The training session on regulations had numbed our senses, so the chief pilot posed a question to get us thinking. I don’t remember the exact wording, but it was something like: “Is it ever legal to descend below decision height without the required visual references in sight?”
The answer is yes: If you decide to go around upon reaching decision height because you don’t see what you need to see, the airplane most likely will descend below DH while you’re cobbing the power, cleaning up and otherwise getting out of Dodge.
Perfectly legal. That’s why it’s called decision height.
Here’s a question for you: What is takeoff decision speed?
If you responded that it’s an old, discarded definition of V1, you’re right.
If, however, you said that it is V1, put on the dunce cap and go to the corner with the U.S. Federal Aviation Administration (FAA), the U.S. National Transportation Safety Board, the Transportation Safety Board of Canada, the Australian Transport Safety Bureau, the New Zealand Transport Accident Investigation Commission, and probably many others (you know who you are).
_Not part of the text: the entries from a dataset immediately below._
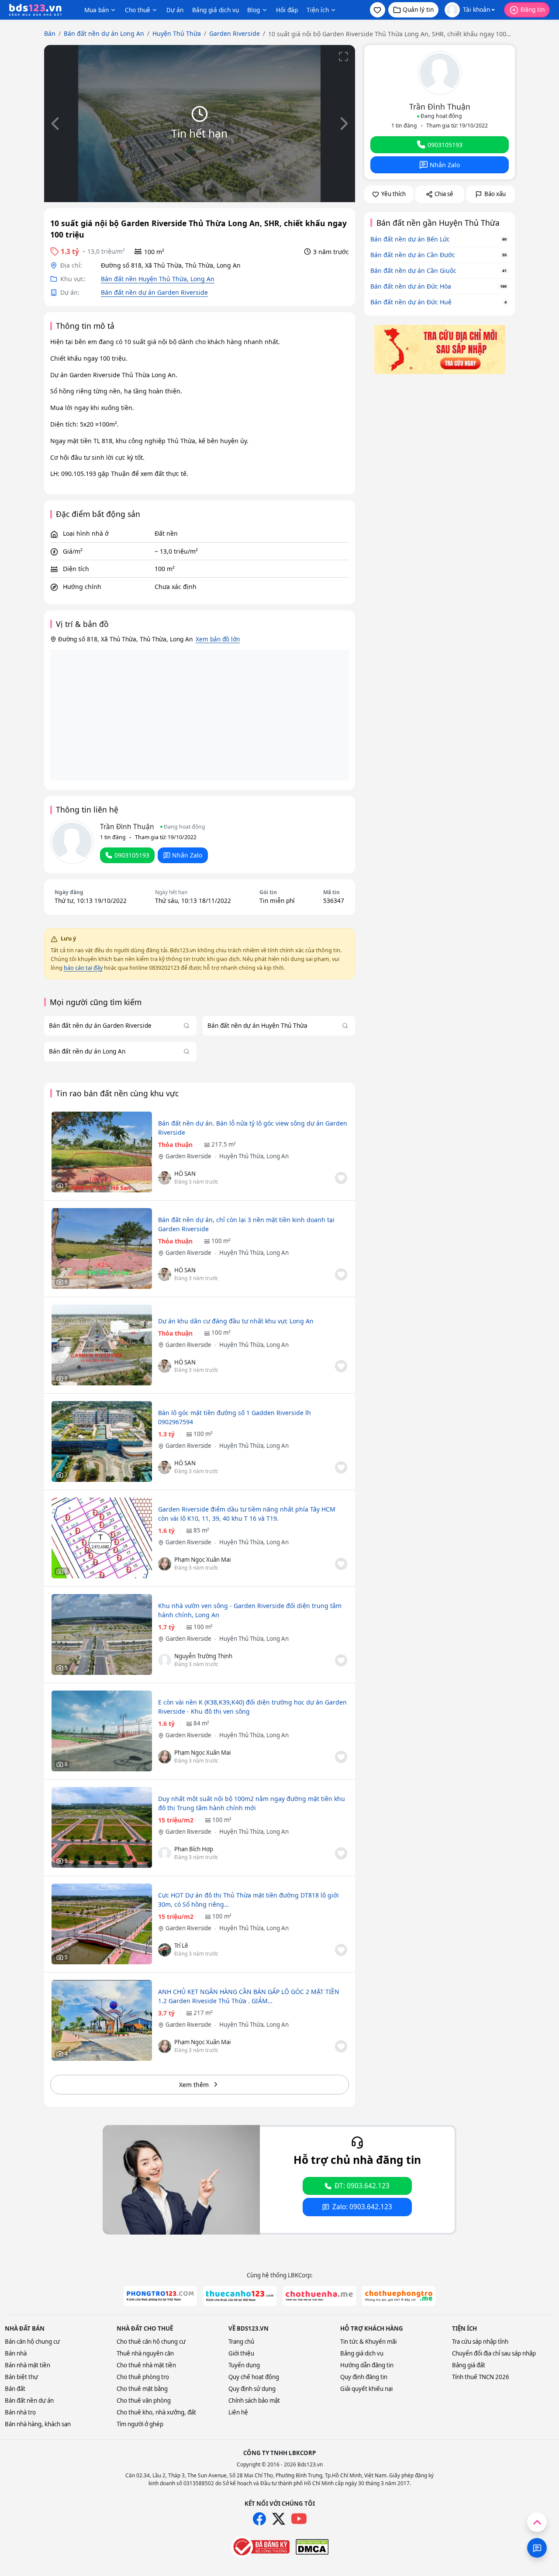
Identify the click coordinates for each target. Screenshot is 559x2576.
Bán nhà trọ (20, 2412)
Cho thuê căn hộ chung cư (151, 2341)
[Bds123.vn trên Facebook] (259, 2518)
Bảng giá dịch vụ (215, 10)
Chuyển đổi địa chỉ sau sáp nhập (494, 2353)
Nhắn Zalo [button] (187, 855)
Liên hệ (238, 2412)
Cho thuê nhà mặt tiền (146, 2365)
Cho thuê (137, 10)
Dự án (174, 10)
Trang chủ (241, 2341)
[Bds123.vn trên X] (278, 2518)
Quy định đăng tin (363, 2377)
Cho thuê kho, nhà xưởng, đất (156, 2412)
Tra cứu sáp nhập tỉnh (480, 2341)
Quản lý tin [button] (418, 9)
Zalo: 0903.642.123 (362, 2206)
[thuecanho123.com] (239, 2296)
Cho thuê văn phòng (144, 2400)
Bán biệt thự (21, 2377)
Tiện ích (318, 10)
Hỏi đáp (287, 10)
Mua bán (96, 10)
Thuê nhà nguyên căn (145, 2353)
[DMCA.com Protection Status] (312, 2547)
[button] (377, 9)
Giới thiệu (241, 2353)
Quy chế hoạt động (253, 2377)
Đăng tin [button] (533, 9)
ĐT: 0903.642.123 (362, 2185)
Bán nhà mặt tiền (27, 2365)
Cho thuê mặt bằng (142, 2389)
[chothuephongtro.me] (398, 2296)
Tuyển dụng (244, 2365)
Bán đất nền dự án (29, 2400)
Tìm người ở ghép (140, 2424)
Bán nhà (16, 2353)
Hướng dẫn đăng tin (366, 2365)
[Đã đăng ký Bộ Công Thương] (260, 2547)
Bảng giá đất (468, 2365)
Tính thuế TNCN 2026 (480, 2377)
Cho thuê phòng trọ (143, 2377)
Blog (253, 10)
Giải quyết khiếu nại (366, 2389)
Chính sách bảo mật (254, 2400)
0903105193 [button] (131, 855)
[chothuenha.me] (319, 2296)
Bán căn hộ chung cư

All have defined V1 in recent publications as takeoff decision speed.
Even the Dutch Safety Board, which recently published a probing report on a high-speed rejected takeoff (RTO), used “takeoff decision speed” in the title (see “500 Meters to Spare”). Inside the report, where there was plenty of room, the board did publish the current definition:
V1 means the maximum speed in the takeoff at which the pilot must take the first action (e.g., apply brakes, reduce thrust, deploy speed brakes) to stop the airplane within the accelerate-stop distance. V1 also means the minimum speed in the takeoff, following a failure of the critical engine at VEF, at which the pilot can continue the takeoff and achieve the required height above the takeoff surface within the takeoff distance.
Whew. That is a great explanation of the V1 concept, but as a V-speed definition, it is downright obese.
It replaced takeoff decision speed 13 years ago, when the FAA, followed closely by the Joint Aviation Authorities, precursor of the European Aviation Safety Agency, overhauled the transport category airplane takeoff performance certification standards (Flight Safety Digest, 10/98).
Among the changes were requirements to account for worn brakes and wet runways in establishing accelerate-stop performance.
The old definition of V1 was officially scrapped because it created “a great deal of misunderstanding and disagreement” by insinuating that it is the speed at which the go/no-go decision is made, according to the FAA.
Unlike decision height on approach, the go/no-go decision following an engine failure or other big problem on takeoff must be made before reaching V1. This is critical to takeoff safety.
Regulations require transport category airplane pilots to ensure that the departure runway is long enough to allow the takeoff to be safely continued or rejected from a predetermined go/no-go point on the runway. That point is where the airplane reaches V1 while accelerating for takeoff.
During certification, manufacturers designate V1 speeds for various airplane configurations and takeoff weights, and for the temperatures and field elevations at which the airplane is expected to operate. Typical practice is to establish V1 speeds that result in equal accelerate-stop and accelerate-go distances. This “balanced field length” ends at a point where the airplane, with one engine inoperative, will be either stopped on the runway or at a specific height — 35 ft over a dry runway or 15 ft over a wet runway.
The accelerate-stop distances or balanced field lengths published in airplane flight manuals are based on the assumption that the first action to reject the takeoff is made at V1.
Although the current “definition” of V1 nicely encapsulates the overall concept, it is an unwieldy, writer’s-cramp-inducing monster that has spooked folks who should know better into conjuring takeoff decision speed from the ashes because it’s … wieldy.
I have long suspected that the continued use of the discarded definition by authoritative sources might have something to do with the continuing prevalence of accidents and incidents involving high-speed RTOs.
This creeping malaise prompted me, on my own, to petition the FAA to take another shot at redefining V1. The current definition, I said, “is too long to be conveniently used in publications and presentations, thus the persistent use of the confusing and inaccurate — and abandoned — definition: takeoff decision speed.” I asked the agency to change the definition to takeoff action speed or a “similar term that reflects the V1 concept and ends the confusing connotation that V1 is the airspeed at which the decision must be made to reject or continue the takeoff.”
The FAA duly stamped “FAA-2009-0562” on my petition and posted it on a Web site, regulations.gov, where it has languished for two years with nary a comment.
Recently, I came across this statement: “One common and misleading way to think of V1 is to say, ‘V1 is the decision speed.’ This is misleading because V1 is not the point to begin making the operational go/no-go decision. The decision must have been made by the time the airplane reaches V1.”
That is from the Takeoff Safety Training Aid, an excellent product of a joint effort by the industry and the FAA that was published 18 years ago. I’d say it is high time for action.